What the task requires:
Quote the lines below exactly, from the one that holds "Viewport: 1096px width, 582px height." through the final line of the records, and only those.
=== Section Start ===
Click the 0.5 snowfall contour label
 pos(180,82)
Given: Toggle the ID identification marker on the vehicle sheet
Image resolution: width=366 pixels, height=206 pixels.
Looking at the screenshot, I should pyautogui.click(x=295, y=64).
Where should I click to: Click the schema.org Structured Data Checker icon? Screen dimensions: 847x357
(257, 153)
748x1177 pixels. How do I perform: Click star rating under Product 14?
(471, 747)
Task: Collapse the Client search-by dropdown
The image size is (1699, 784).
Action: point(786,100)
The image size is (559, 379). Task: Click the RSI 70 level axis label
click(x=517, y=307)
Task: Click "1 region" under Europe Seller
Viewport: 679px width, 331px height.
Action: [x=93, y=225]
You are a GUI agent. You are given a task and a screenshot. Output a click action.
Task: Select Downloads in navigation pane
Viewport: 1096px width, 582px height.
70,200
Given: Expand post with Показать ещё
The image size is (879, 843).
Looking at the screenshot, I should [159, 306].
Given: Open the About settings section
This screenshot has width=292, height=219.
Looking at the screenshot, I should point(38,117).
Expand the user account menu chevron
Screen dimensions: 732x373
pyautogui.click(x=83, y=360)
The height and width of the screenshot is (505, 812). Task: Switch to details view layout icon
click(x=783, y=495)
=== Section End ===
Expected answer:
Viewport: 1096px width, 582px height.
70,200
Given: Expand post with Показать ещё
The image size is (879, 843).
Looking at the screenshot, I should [159, 306].
Given: Open the About settings section
This screenshot has width=292, height=219.
Looking at the screenshot, I should point(38,117).
Expand the user account menu chevron
Screen dimensions: 732x373
pyautogui.click(x=83, y=360)
The height and width of the screenshot is (505, 812). Task: Switch to details view layout icon
click(x=783, y=495)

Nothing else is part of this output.